In the Sunken Forest there is a close association between the cycling of nutrients within the ecosystem and the cycling of nutrients into and out of the system. In the maritime forest ecosystem with a salt-laden atmosphere, the inputs into the ecosystem in the form of aerosols impacted in vegetative surfaces are transferred to the ground in the intrasystem leaching circulation.

Of the three types of nutrient inputs into terrestrial ecosystems in the model developed by Bormann and Likens (1967), meteorologic inputs appear to be the most important in the Sunken Forest ecosystem. The geologic inputs by the diffusion of cations into ground-water systems must be minimal in light of the barrier-island hydrology previously discussed. Little geologic input in the form of sand and organic matter movement was noted during the period of this study. Very little sand was found in the collectors within the forest, the secondary dune system leeward of the Sunken Forest being generally stabilized by vegetation. Biologic inputs may be significant on the bayside margins of the Sunken Forest where sea-feeding birds nest; however, no bird nests of any kind were located in the ecosystem analysis plot.
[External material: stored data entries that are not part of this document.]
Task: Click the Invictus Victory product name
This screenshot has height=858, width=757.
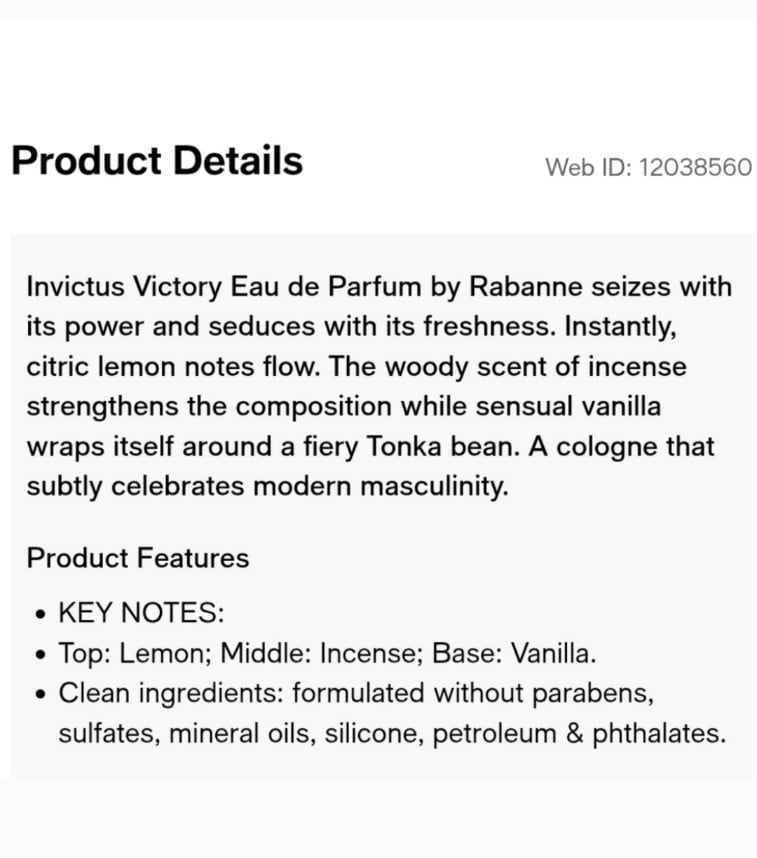Action: point(124,287)
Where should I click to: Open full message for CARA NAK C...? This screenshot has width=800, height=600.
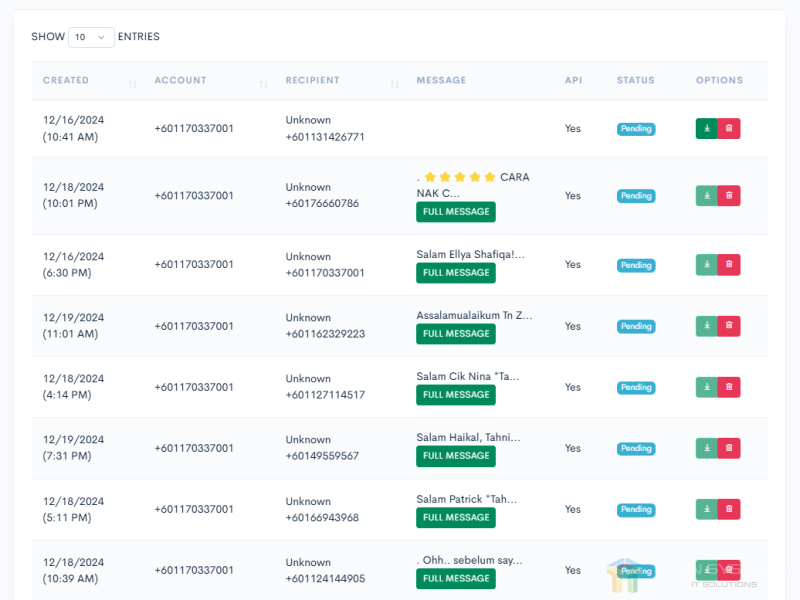click(x=456, y=212)
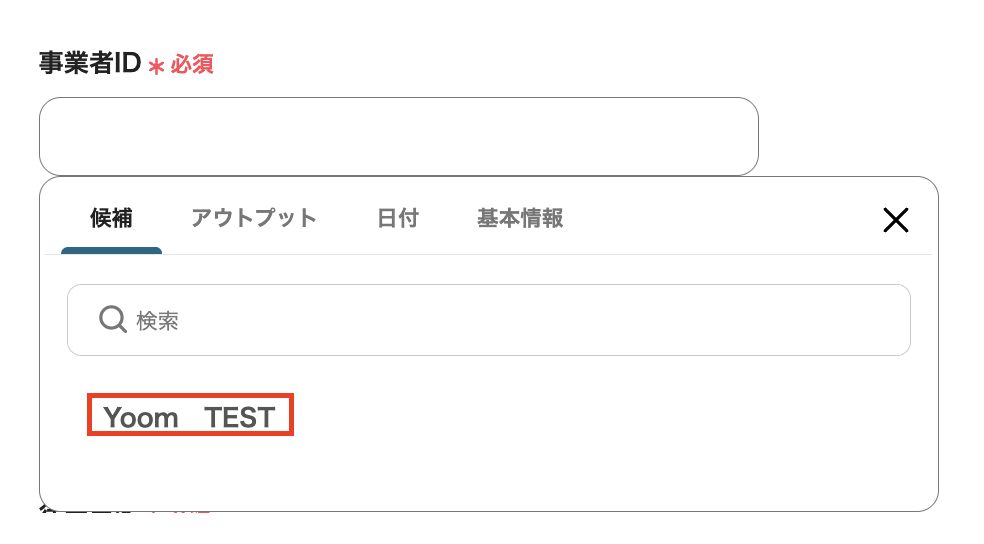Open the アウトプット tab
This screenshot has width=984, height=544.
click(254, 218)
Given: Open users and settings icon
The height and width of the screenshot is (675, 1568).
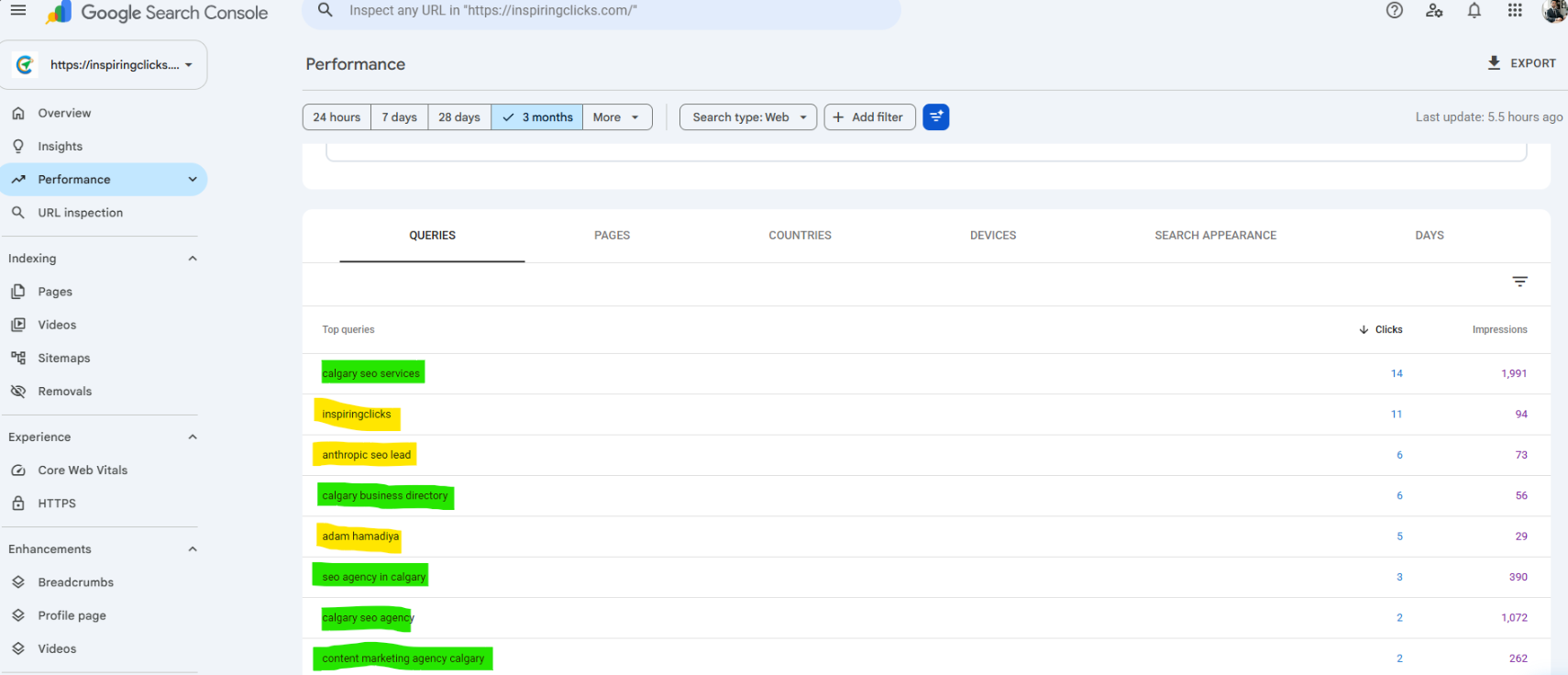Looking at the screenshot, I should (x=1434, y=11).
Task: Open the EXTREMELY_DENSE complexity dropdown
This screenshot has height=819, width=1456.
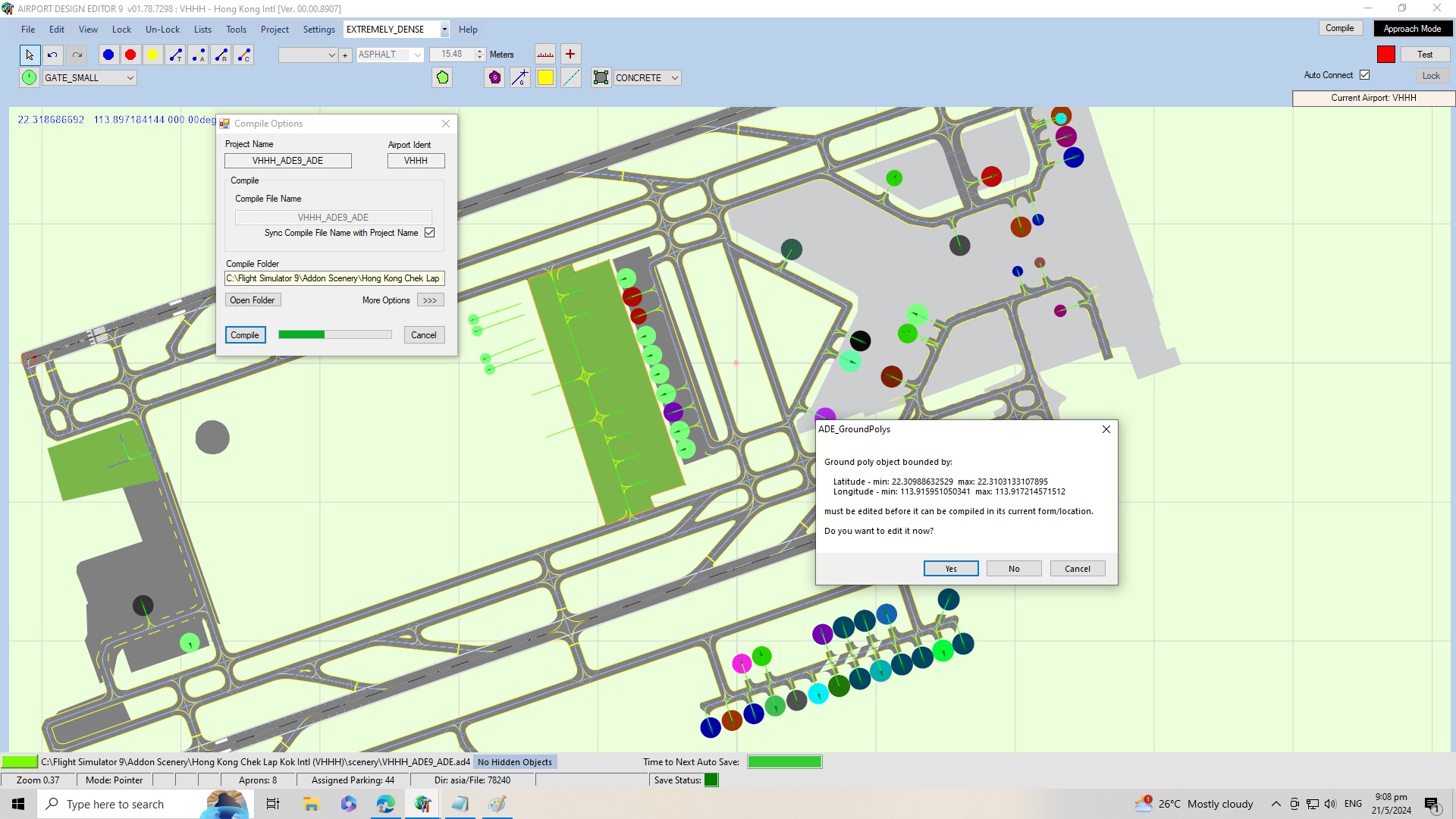Action: coord(397,30)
The main output from the Sunken Forest ecosystem, although not measured in this study, is undoubtedly the transport of nutrients in the ground-water system. The discharge of the barrier-island ground water into the sea completes the cycle started with the generation of salt-spray aerosols which serve as condensation nuclei for precipitation or which were impacted on vegetative surfaces. The biologic and meteorologic outputs from the Sunken Forest appear to be relatively small.


Methods

The meteorologic inputs into the Sunken Forest consist of both nutrients carried in the precipitation and salt-spray aerosols carried by the wind and impacted on the vegetation. Precipitation collections actually consist of three components: (l) rain, which is precipitation that falls as liquid water (snow is included in this component); (2) dry fallout, which is water-soluble matter that settles on the collectors between storms; and (3) bulk precipitation, which is a mixture of rain and dry fallout (Whitehead and Feth 1964).
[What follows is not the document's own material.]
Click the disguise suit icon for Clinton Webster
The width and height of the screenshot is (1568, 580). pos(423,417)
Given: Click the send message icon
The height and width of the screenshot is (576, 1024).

The rain component of the precipitation was sampled in a Wong automatic rain collector (model Mark V). The Wong collector, which was installed on the secondary dune at Sailors Haven (0.5 km east of the Sunken Forest), automatically opened only during periods of active precipitation. Bulk precipitation was sampled in collectors identical in design to those used in the throughfall analysis. Two of these open collectors were used, one at Sailors Haven and the other on the secondary dune crest near the Sunken Forest plot. Dry fallout was estimated by subtracting the amounts of cations in the rain collection from the bulk precipitation.
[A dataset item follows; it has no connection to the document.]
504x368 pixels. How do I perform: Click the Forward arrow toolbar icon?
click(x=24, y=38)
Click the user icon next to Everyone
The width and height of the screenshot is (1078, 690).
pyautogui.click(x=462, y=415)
In each of the precipitation sampling periods, which were concurrent with stemflow and throughfall collection periods, clean polyethylene receptacles were installed for the rain and bulk precipitation collectors. Bulk precipitation required filtration to remove sand and other material blown into the collectors. Sample preparation of this material followed those outlined for litter analysis.

The cation composition of impacted salt-spray aerosols was determined by washing off twigs exposed to the wind at the top of the canopy. The aerosols were sampled twice during periods immediately following rain storms. At the start of the period, a twig was coated with an acrylic paint and served as an inert aerosol impaction surface. After a period in which there was no precipitation, the twigs in the canopy were removed and rinsed in 100 ml of distilled water for 30 seconds. This leachate was retained for cation analysis. Direct measurement of the magnitude of the salt spray was beyond the scope of this study due to the complexity of the aerosol deposition patterns (Boyce 1954).

Ground water was collected at the end of each collection period from a well 3 m east of the Sunken Forest plot. This polyethylene-lined well was sunk to a depth of 30 cm and contained ground water at all times during the study. Samples were withdrawn from the well using a polyethylene syringe. Ground water, precipitation, and aerosol leachate samples were all analyzed for cations following the procedures outlined for the throughfall analysis.


Results and Discussion

The amounts of cations in the precipitation, which are determined from the cation concentrations and the amounts of precipitation, vary considerably between collection periods (Fig. 45). The input of cations in the bulk precipitation and rain appears to be related to the direction of the wind during periods of active precipitation (Fig. 46). During the winter when prevailing winds offshore from the north and east are prevalent, the precipitation inputs of cations are generally lower than in the remainder of the year when prevailing winds are onshore from the south and west. September's dip in precipitation cation inputs is also coincident with storm winds from the north and east. These patterns are most apparent in the bulk precipitation and dry fallout components, further supporting the suggestion that seasonal patterns of gross throughfall transfer within the ecosystem are in part due to inputs of salt-spray aerosols.

chart
Fig. 45. Precipitation cation inputs (mg/m2/day). (click on image for an enlargement in a new window)

chart
Fig. 46. Wind direction during rain. (click on image for an enlargement in a new window)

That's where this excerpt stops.